Saved entries
▼
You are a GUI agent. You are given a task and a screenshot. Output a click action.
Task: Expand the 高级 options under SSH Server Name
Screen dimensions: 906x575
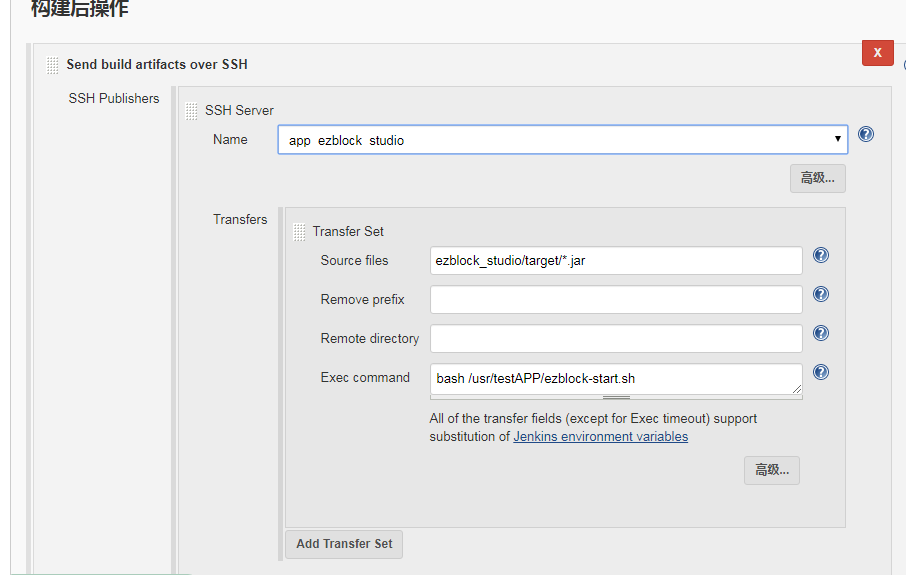tap(817, 179)
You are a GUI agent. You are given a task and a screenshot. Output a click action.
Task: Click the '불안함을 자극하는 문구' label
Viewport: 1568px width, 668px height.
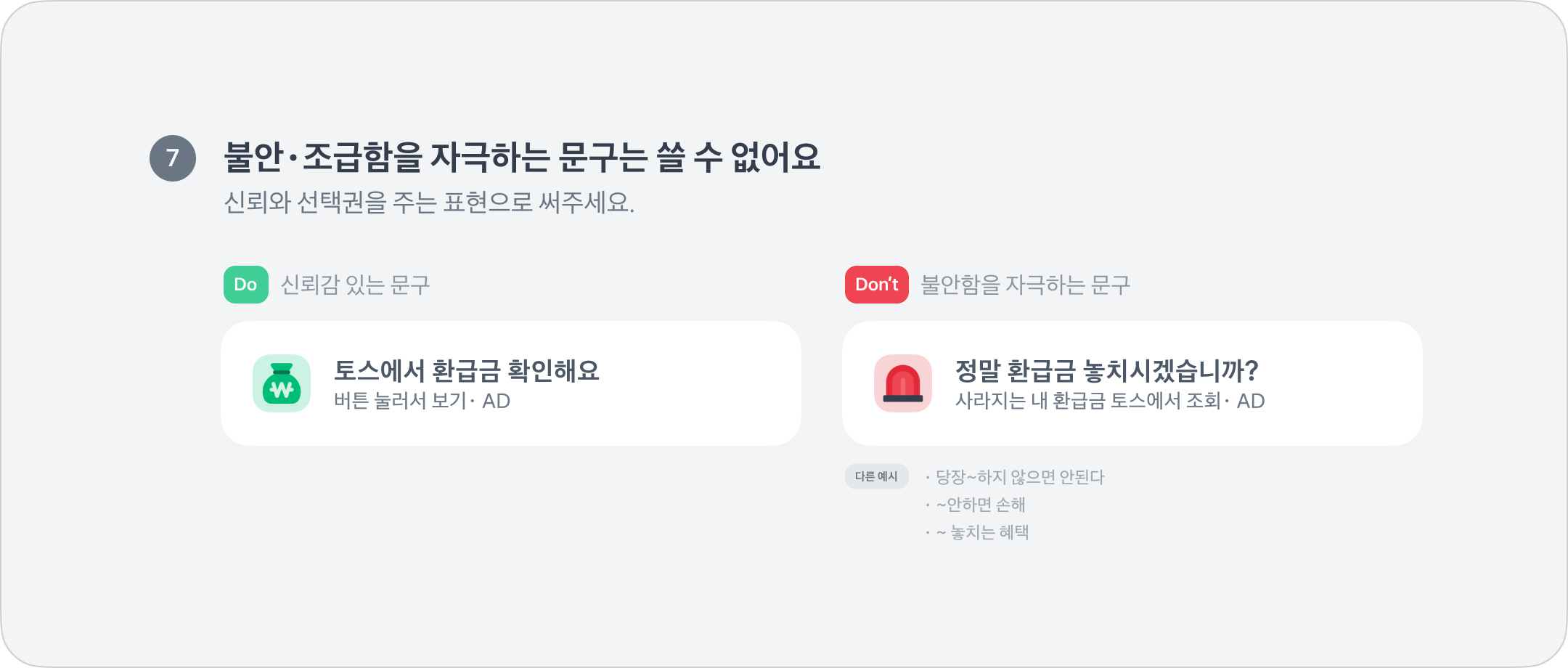coord(1025,285)
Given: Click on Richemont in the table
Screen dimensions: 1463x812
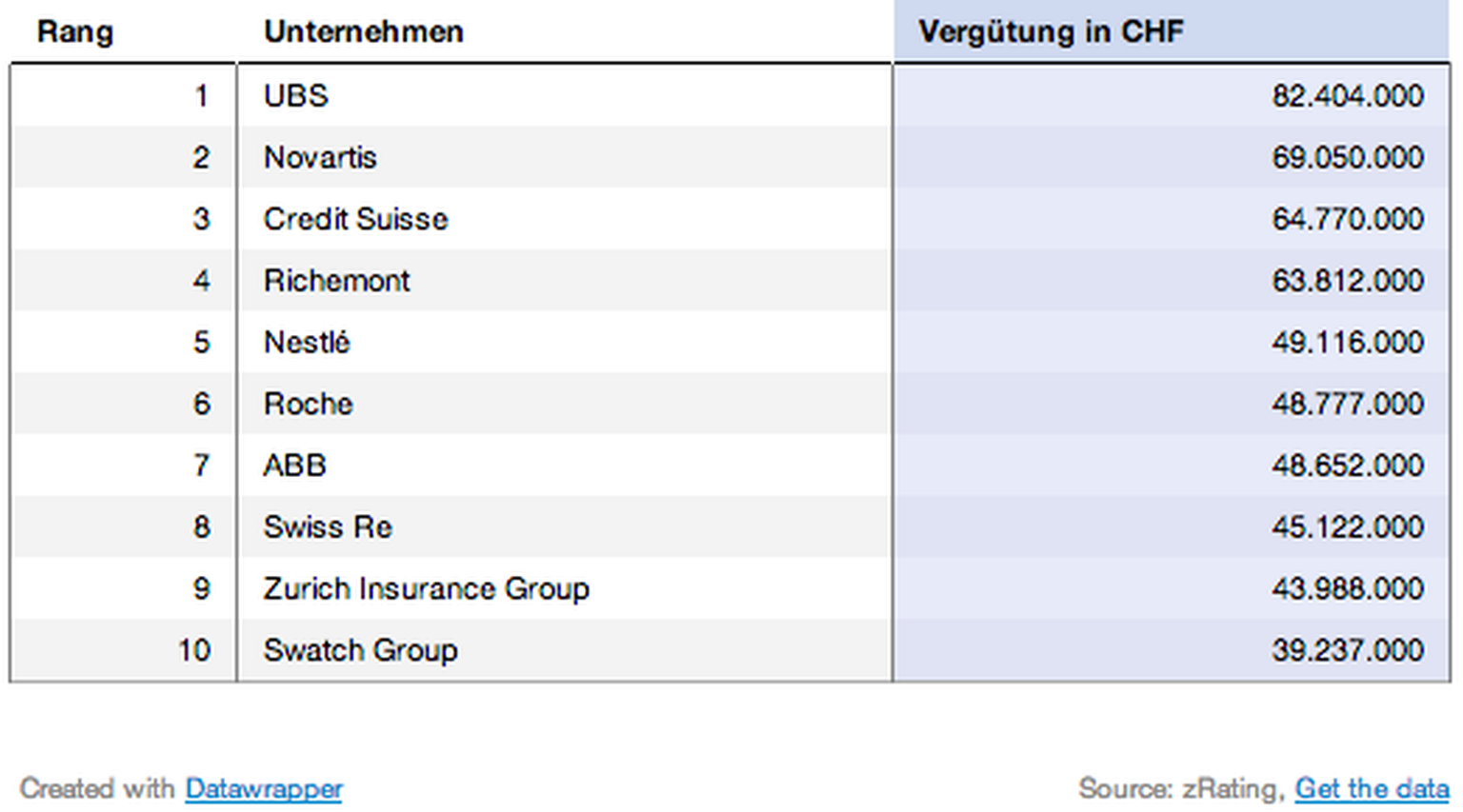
▲
### YOUR TASK
Nothing but the pictures is to be left out; repeat the data exactly.

### RESULT OF THIS TASK
You are a GUI agent. You are given a task and a screenshot. Output a click action.
Task: Expand the 高级 options under SSH Server Name
Screen dimensions: 906x575
tap(817, 179)
You are a GUI agent. You are given a task and a screenshot. Output a click action.
Task: Click the '불안함을 자극하는 문구' label
Viewport: 1568px width, 668px height.
coord(1025,285)
Given: Click on Richemont in the table
Screen dimensions: 1463x812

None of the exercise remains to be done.